The study of voting behaviour remains a vibrant sub-discipline of political science. The Handbook of Electoral Behaviour is an authoritative and wide ranging survey of this dynamic field, drawing together a team of the world's leading scholars to provide a state-of-the-art review that sets the agenda for future study. Taking an interdisciplinary approach and focusing on a range of countries, the handbook is composed of eight parts. The first five cover the principal theoretical paradigms, establishing the state of the art in their conceptualisation and application, and followed by chapters on their specific challenges and innovative applications in contemporary voting studies. The remaining three parts explore elements of the voting process to understand their different effects on vote outcomes. The SAGE Handbook of Electoral Behaviour is an essential benchmark publication for advanced students, researchers and practitioners in the fields of politics, sociology, psychology and research methods.
Chapter 20: Turnout
Why do people vote? The theoretical and empirical research conducted during the past 70 years has resulted in numerous responses to this question and in a bewildering number of correlates of voting.
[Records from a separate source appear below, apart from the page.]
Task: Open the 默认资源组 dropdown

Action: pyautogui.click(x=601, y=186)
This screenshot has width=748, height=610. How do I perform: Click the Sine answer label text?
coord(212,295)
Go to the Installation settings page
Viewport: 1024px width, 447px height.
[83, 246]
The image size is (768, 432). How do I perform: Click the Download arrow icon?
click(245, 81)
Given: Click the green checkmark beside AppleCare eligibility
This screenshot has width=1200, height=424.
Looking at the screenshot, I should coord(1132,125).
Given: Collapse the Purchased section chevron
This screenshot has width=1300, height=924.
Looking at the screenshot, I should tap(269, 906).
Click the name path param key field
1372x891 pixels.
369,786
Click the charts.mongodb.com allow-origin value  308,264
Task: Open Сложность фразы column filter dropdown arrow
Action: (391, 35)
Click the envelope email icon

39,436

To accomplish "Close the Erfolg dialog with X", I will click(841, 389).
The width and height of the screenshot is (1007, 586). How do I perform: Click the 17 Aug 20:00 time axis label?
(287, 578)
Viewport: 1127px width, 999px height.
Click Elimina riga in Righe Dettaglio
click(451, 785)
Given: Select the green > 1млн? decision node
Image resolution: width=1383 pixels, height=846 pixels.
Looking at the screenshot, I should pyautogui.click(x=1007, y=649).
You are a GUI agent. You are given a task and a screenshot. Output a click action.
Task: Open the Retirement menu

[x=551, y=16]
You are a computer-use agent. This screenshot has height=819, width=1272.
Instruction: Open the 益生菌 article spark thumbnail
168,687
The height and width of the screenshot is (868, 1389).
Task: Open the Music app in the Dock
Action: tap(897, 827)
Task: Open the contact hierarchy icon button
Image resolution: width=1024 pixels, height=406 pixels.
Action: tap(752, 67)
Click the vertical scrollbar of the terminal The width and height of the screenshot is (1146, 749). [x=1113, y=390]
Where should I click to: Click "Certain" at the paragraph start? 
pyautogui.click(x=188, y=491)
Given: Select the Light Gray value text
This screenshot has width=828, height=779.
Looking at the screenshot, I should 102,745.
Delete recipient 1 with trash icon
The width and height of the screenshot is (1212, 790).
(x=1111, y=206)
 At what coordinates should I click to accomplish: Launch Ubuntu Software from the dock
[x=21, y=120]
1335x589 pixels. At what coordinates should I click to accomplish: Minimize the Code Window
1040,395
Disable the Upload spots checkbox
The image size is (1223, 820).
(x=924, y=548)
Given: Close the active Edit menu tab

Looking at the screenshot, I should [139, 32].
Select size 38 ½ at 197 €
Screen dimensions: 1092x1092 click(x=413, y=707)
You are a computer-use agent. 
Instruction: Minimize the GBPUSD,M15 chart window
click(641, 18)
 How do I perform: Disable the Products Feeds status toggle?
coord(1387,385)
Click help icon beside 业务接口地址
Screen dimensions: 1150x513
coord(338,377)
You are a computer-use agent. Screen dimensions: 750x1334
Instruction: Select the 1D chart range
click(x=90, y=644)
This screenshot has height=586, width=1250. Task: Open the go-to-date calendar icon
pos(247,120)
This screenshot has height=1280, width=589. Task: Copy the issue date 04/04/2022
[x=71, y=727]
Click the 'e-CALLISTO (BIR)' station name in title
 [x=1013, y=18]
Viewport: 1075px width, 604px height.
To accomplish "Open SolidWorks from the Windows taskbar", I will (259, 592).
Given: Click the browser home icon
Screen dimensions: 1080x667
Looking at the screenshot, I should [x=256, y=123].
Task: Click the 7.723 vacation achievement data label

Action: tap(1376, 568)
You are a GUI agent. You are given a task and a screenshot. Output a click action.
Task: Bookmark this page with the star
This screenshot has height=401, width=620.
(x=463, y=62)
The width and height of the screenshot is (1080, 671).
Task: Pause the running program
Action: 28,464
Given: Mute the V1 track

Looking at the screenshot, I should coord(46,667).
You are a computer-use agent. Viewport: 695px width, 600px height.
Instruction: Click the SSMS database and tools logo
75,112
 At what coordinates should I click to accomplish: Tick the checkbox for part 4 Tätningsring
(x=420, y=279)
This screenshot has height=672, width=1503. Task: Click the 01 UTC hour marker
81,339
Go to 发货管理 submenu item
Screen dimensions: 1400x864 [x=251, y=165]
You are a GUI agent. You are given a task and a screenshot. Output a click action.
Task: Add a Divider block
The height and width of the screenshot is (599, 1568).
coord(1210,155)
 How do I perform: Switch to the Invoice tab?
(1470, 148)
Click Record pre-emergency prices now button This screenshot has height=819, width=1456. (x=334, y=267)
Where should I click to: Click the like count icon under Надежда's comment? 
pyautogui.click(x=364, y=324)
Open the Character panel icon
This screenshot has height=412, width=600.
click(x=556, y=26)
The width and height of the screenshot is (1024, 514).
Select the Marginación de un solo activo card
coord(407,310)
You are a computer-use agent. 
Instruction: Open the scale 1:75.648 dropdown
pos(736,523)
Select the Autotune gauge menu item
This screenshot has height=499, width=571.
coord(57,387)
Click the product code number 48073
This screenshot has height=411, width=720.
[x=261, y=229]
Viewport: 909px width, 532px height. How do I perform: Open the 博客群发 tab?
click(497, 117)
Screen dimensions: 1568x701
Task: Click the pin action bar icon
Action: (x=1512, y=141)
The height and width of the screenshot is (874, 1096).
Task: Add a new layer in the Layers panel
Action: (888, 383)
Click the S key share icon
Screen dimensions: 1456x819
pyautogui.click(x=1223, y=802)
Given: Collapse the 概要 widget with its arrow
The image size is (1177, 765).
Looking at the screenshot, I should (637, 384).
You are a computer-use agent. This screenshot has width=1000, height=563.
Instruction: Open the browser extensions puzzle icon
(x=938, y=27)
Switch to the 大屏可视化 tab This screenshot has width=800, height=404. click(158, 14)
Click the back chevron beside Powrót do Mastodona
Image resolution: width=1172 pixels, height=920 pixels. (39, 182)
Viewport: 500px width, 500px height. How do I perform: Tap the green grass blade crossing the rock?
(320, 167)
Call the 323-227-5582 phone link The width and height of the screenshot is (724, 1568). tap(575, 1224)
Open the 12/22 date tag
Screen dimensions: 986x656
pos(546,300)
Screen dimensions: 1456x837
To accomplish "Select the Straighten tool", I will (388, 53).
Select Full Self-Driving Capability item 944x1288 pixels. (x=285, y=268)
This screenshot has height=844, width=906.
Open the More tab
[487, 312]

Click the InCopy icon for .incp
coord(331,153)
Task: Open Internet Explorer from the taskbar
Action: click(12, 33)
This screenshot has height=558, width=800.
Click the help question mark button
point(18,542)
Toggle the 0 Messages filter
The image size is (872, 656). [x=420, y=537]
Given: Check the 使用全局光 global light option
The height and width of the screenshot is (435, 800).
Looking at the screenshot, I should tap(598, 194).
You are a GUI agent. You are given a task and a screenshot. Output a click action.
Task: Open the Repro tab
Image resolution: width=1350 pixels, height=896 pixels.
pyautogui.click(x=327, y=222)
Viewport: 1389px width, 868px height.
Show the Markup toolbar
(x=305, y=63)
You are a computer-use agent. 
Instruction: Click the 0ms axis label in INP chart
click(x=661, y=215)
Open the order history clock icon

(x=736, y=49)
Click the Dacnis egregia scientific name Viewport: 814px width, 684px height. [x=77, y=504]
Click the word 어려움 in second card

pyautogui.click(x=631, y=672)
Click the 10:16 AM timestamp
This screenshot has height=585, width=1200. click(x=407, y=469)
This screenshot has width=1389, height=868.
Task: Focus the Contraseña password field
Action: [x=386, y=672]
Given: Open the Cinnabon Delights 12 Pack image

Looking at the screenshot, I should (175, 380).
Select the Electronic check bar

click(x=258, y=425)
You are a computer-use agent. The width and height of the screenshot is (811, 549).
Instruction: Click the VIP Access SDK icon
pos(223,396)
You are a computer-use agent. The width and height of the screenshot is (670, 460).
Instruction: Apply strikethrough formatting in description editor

People participate in elections because they are interested in politics, are attempting to influence the result, feel pressured by others, become mobilized by churches, voluntary associations, informal social networks, and political organizations, have altruistic objectives, consider voting as a necessity to sustain democracy, or live in competitive districts or in countries that enforce compulsory voting. These are only some examples of a multitude of motivations.
So, why does it matter whether people vote? The level of turnout is often treated ...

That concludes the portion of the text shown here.